Influences of high-volume coal bottom ash as cement and fine aggregate replacements on strength and heat evolution of eco-friendly high-strength concrete

Abstract

This study investigates the potential of using high-volume bottom ash as a supplementary cementitious material (SCM) and fine aggregate replacement in production of high-strength concrete. In the first stage, bottom ash quality was improved by sieving through a No. 50 sieve and grinding to increase fineness. Ground bottom ash (GBA) replaced ordinary Portland cement (OPC) at 35%, 50%, and 65% by weight to produce high-strength concrete. In the second stage, coarse bottom ash (CBA) retained by a No. 50 sieve replaced fine aggregate in an optimum mixture at 20%, 40%, and 60% by volume. Concrete properties including compressive strength, modulus of elasticity, autogenous shrinkage, and heat evolution were evaluated. The economic and environmental impacts of GBA were assessed. The results indicated that concrete with 50% GBA cement replacement could be classified as high-strength concrete at 7 d, achieving a compressive strength of approximately 80.9 MPa at 28 d.
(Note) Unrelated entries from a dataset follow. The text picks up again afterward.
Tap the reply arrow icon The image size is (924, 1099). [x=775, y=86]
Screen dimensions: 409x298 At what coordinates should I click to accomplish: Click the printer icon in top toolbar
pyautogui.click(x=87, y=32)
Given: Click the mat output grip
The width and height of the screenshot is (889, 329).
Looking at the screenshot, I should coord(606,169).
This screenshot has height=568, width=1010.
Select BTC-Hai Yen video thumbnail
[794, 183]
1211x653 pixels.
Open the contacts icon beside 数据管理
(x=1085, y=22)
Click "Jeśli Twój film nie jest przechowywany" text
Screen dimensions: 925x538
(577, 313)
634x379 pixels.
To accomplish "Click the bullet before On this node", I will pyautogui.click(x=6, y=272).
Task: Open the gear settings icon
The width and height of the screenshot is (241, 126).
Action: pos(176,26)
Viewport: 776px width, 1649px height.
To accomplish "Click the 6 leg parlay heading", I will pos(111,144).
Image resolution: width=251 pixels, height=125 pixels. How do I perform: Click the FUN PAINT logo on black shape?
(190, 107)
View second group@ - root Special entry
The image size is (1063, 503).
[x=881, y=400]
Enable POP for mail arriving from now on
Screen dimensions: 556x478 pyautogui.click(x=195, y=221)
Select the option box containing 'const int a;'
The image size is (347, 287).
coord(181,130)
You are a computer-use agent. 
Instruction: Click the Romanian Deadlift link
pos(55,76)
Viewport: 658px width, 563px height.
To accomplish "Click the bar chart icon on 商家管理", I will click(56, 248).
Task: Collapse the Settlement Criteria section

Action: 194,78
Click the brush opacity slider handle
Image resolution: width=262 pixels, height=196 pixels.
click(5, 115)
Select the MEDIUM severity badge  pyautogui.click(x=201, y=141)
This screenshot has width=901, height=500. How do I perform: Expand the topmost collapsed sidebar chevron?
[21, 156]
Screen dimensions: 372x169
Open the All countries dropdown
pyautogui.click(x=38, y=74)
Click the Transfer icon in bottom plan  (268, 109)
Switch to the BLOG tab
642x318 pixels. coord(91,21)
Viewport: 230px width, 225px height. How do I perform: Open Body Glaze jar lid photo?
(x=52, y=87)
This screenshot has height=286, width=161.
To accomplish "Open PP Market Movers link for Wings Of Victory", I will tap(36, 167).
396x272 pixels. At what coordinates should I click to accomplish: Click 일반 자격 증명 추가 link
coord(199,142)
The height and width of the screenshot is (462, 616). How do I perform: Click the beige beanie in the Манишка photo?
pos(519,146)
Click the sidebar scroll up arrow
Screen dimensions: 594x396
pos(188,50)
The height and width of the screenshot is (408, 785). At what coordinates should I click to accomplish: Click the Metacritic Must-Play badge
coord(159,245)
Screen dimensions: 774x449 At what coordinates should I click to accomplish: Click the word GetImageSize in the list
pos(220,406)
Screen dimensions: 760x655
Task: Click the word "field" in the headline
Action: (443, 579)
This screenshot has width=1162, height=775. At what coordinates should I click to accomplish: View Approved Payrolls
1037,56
Autogenous shrinkage was decreased with an increase in GBA content. The heat evolution of concrete with 50% GBA was decreased by 36.4% compared with the control concrete. Concrete with 50% GBA cement replacement and 60% CBA fine aggregate replacement demonstrated the greatest reduction in autogenous shrinkage and peak of heat evolution, and it was classified as high-strength concrete.